With no line left out, restate the data word for word.

Top of Record excerpts

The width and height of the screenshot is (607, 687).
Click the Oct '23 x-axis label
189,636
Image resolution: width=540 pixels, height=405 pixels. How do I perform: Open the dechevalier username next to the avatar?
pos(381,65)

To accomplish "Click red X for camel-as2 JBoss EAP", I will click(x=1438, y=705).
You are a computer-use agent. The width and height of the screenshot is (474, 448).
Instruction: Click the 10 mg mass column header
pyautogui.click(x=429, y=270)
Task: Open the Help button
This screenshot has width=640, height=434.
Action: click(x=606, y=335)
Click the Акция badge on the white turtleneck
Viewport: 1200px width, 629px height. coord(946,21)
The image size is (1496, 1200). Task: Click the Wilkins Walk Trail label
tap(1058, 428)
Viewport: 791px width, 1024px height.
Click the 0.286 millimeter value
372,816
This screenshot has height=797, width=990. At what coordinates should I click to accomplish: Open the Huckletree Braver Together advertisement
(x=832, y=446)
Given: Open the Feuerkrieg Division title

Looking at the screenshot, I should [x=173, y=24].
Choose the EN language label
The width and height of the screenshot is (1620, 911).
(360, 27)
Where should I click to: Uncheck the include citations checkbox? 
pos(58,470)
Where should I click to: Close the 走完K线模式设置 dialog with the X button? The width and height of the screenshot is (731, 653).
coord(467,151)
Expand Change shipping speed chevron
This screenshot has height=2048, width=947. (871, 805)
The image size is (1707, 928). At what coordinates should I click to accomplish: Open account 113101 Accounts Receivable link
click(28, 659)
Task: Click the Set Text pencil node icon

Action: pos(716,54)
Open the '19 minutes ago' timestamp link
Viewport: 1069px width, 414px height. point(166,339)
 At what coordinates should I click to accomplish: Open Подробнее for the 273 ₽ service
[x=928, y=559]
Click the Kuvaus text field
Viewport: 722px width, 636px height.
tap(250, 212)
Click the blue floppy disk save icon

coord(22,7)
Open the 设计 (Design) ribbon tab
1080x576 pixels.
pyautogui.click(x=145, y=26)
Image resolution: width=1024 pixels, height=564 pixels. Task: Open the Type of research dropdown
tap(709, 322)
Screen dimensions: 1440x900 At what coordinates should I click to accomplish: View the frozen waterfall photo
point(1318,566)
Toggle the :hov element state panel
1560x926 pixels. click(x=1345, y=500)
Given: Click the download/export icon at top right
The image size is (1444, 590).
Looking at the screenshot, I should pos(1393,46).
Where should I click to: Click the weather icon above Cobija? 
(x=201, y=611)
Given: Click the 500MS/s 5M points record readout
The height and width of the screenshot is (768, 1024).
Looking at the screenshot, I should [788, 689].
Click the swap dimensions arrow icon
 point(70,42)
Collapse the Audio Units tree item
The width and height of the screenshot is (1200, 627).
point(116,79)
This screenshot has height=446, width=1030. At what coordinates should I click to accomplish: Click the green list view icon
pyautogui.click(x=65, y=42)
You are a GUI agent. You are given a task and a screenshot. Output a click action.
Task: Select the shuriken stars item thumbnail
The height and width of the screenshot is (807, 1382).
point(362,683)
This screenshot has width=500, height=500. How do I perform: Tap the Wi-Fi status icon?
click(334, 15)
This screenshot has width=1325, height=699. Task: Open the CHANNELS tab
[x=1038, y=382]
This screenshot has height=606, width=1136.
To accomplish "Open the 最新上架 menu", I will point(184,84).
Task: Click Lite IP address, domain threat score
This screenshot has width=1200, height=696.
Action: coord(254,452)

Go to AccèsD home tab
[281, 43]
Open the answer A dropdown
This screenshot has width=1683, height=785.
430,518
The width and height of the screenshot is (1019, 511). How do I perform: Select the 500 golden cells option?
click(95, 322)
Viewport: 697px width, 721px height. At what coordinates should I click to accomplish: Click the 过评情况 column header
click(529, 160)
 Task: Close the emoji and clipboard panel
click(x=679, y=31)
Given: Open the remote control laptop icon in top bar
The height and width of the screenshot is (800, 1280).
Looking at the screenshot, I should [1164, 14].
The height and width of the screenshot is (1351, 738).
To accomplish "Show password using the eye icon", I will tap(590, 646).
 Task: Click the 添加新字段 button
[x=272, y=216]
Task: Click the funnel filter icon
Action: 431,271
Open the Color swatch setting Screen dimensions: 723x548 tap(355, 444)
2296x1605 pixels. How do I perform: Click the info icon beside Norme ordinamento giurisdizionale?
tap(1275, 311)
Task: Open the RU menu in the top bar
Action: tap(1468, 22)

Bottom of Record excerpts

## Written reply
The width and height of the screenshot is (607, 687).
Click the Oct '23 x-axis label
189,636
Image resolution: width=540 pixels, height=405 pixels. How do I perform: Open the dechevalier username next to the avatar?
pos(381,65)

To accomplish "Click red X for camel-as2 JBoss EAP", I will click(x=1438, y=705).
You are a computer-use agent. The width and height of the screenshot is (474, 448).
Instruction: Click the 10 mg mass column header
pyautogui.click(x=429, y=270)
Task: Open the Help button
This screenshot has width=640, height=434.
Action: click(x=606, y=335)
Click the Акция badge on the white turtleneck
Viewport: 1200px width, 629px height. coord(946,21)
The image size is (1496, 1200). Task: Click the Wilkins Walk Trail label
tap(1058, 428)
Viewport: 791px width, 1024px height.
Click the 0.286 millimeter value
372,816
This screenshot has height=797, width=990. At what coordinates should I click to accomplish: Open the Huckletree Braver Together advertisement
(x=832, y=446)
Given: Open the Feuerkrieg Division title

Looking at the screenshot, I should [x=173, y=24].
Choose the EN language label
The width and height of the screenshot is (1620, 911).
(360, 27)
Where should I click to: Uncheck the include citations checkbox? 
pos(58,470)
Where should I click to: Close the 走完K线模式设置 dialog with the X button? The width and height of the screenshot is (731, 653).
coord(467,151)
Expand Change shipping speed chevron
This screenshot has height=2048, width=947. (871, 805)
The image size is (1707, 928). At what coordinates should I click to accomplish: Open account 113101 Accounts Receivable link
click(28, 659)
Task: Click the Set Text pencil node icon

Action: pos(716,54)
Open the '19 minutes ago' timestamp link
Viewport: 1069px width, 414px height. point(166,339)
 At what coordinates should I click to accomplish: Open Подробнее for the 273 ₽ service
[x=928, y=559]
Click the Kuvaus text field
Viewport: 722px width, 636px height.
tap(250, 212)
Click the blue floppy disk save icon

coord(22,7)
Open the 设计 (Design) ribbon tab
1080x576 pixels.
pyautogui.click(x=145, y=26)
Image resolution: width=1024 pixels, height=564 pixels. Task: Open the Type of research dropdown
tap(709, 322)
Screen dimensions: 1440x900 At what coordinates should I click to accomplish: View the frozen waterfall photo
point(1318,566)
Toggle the :hov element state panel
1560x926 pixels. click(x=1345, y=500)
Given: Click the download/export icon at top right
The image size is (1444, 590).
Looking at the screenshot, I should pos(1393,46).
Where should I click to: Click the weather icon above Cobija? 
(x=201, y=611)
Given: Click the 500MS/s 5M points record readout
The height and width of the screenshot is (768, 1024).
Looking at the screenshot, I should [788, 689].
Click the swap dimensions arrow icon
 point(70,42)
Collapse the Audio Units tree item
The width and height of the screenshot is (1200, 627).
point(116,79)
This screenshot has height=446, width=1030. At what coordinates should I click to accomplish: Click the green list view icon
pyautogui.click(x=65, y=42)
You are a GUI agent. You are given a task and a screenshot. Output a click action.
Task: Select the shuriken stars item thumbnail
The height and width of the screenshot is (807, 1382).
point(362,683)
This screenshot has width=500, height=500. How do I perform: Tap the Wi-Fi status icon?
click(334, 15)
This screenshot has width=1325, height=699. Task: Open the CHANNELS tab
[x=1038, y=382]
This screenshot has height=606, width=1136.
To accomplish "Open the 最新上架 menu", I will point(184,84).
Task: Click Lite IP address, domain threat score
This screenshot has width=1200, height=696.
Action: coord(254,452)

Go to AccèsD home tab
[281, 43]
Open the answer A dropdown
This screenshot has width=1683, height=785.
430,518
The width and height of the screenshot is (1019, 511). How do I perform: Select the 500 golden cells option?
click(95, 322)
Viewport: 697px width, 721px height. At what coordinates should I click to accomplish: Click the 过评情况 column header
click(529, 160)
 Task: Close the emoji and clipboard panel
click(x=679, y=31)
Given: Open the remote control laptop icon in top bar
The height and width of the screenshot is (800, 1280).
Looking at the screenshot, I should [1164, 14].
The height and width of the screenshot is (1351, 738).
To accomplish "Show password using the eye icon", I will tap(590, 646).
 Task: Click the 添加新字段 button
[x=272, y=216]
Task: Click the funnel filter icon
Action: 431,271
Open the Color swatch setting Screen dimensions: 723x548 tap(355, 444)
2296x1605 pixels. How do I perform: Click the info icon beside Norme ordinamento giurisdizionale?
tap(1275, 311)
Task: Open the RU menu in the top bar
Action: tap(1468, 22)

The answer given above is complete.